“Ya ampun, Tuc. Kecilkan suaramu. Mengapa Putri Shya memangilku? Apakah ada sesuatu yang penting?” tanya Palipap heran.
“Rhu dan Qyo. Mereka bertengkar tentang siapa yang akan menjadi seorang Penabur Serbuk Sari.” jelas Tuc.
“Apa? Mereka..”
“Sudahlah, Palipap. Kita harus bergegas. Kau tidak mau membuat Putri Shya kecewa karena terlalu lama menunggumu kan?” ujar Tuc memotong.
“Baiklah. Ayo kita berangkat.”
Tuc mengangguk. Bersamanya Palipap melesat. Mereka terbang.
Selamat datang di dunia peri. Dunia yang selama ini dianggap tidak pernah ada. Sebuah dunia yang tersembunyi dan penuh misteri. Bahkan bagi mereka yang percaya, mereka tidak akan pernah menemukan bukti yang menyatakan bahwa kami benar-benar nyata.Bagaimana kami lahir adalah rahasia Tuhan dan seberapa lama kami hidup adalah rahasia yang lain lagi.

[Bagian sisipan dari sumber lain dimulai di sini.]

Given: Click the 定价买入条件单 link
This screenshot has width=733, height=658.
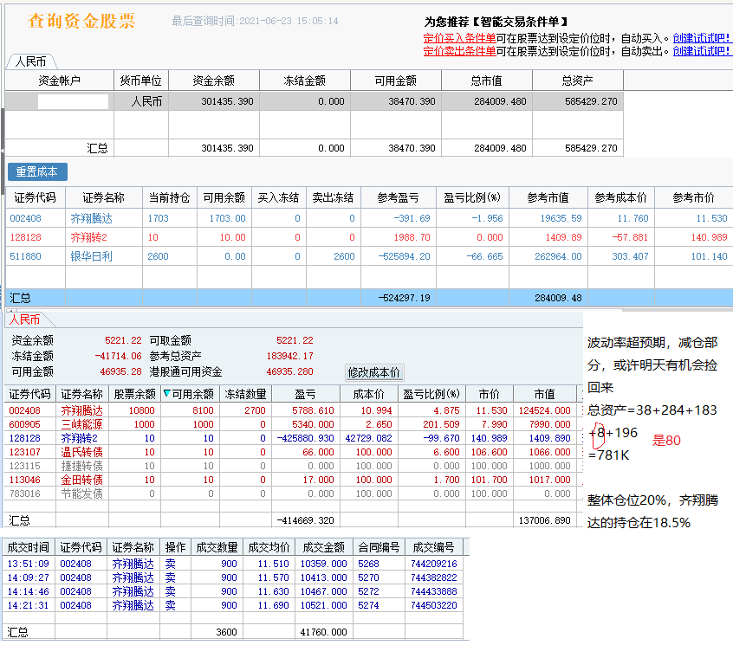Looking at the screenshot, I should tap(459, 38).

Peri bisa hidup dimana saja. Di atas gunung, di dalam kelopak bunga-bunga di taman, di ranting-ranting kecil sebuah pohon besar atau dimana saja. Dan sebagaimana manusia, kami pun hidup rukun dalam kelompok-kelompok kecil. Oiya, jika kalian bertanya mengapa kami tidak telihat, itu karena peri mengenakan pakaian yang sangat berkilau.

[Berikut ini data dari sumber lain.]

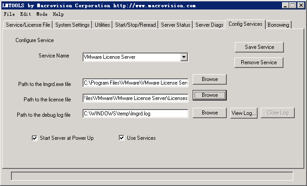Toggle the Use Services checkbox

(122, 138)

Palipap dan Tuc berhenti di sebuah pohon besar dengan akar-akar yang menyembul dari tanah bagai ular besar yang meliuk-liuk. Pohon tua berusia lebih dari tujuh ratus abad. Istana Putri Shya. Dua orang pengawal dengan tombak hitam mengkilat tersenyum saat mereka tiba di pintu gerbang.
“Selamat datang, Palipap. Masuklah, Putri Shya telah menunggumu.” ujar salah satu pengawal.

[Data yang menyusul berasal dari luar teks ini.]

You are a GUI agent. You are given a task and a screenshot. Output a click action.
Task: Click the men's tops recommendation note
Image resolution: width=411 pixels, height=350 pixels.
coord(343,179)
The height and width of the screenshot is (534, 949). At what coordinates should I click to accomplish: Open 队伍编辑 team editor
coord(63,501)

Palipap memasuki aula istana Putri Shya yang luas dan megah. Lampion bunga terompet menggantung di sepanjang mata memandang. Seorang perempuan muda dan cantik duduk menunggu di atas singgasana dengan cahaya yang berpendar-pendar. Di belakang, Tuc berjalan mengikutinya dengan mulut terbuka.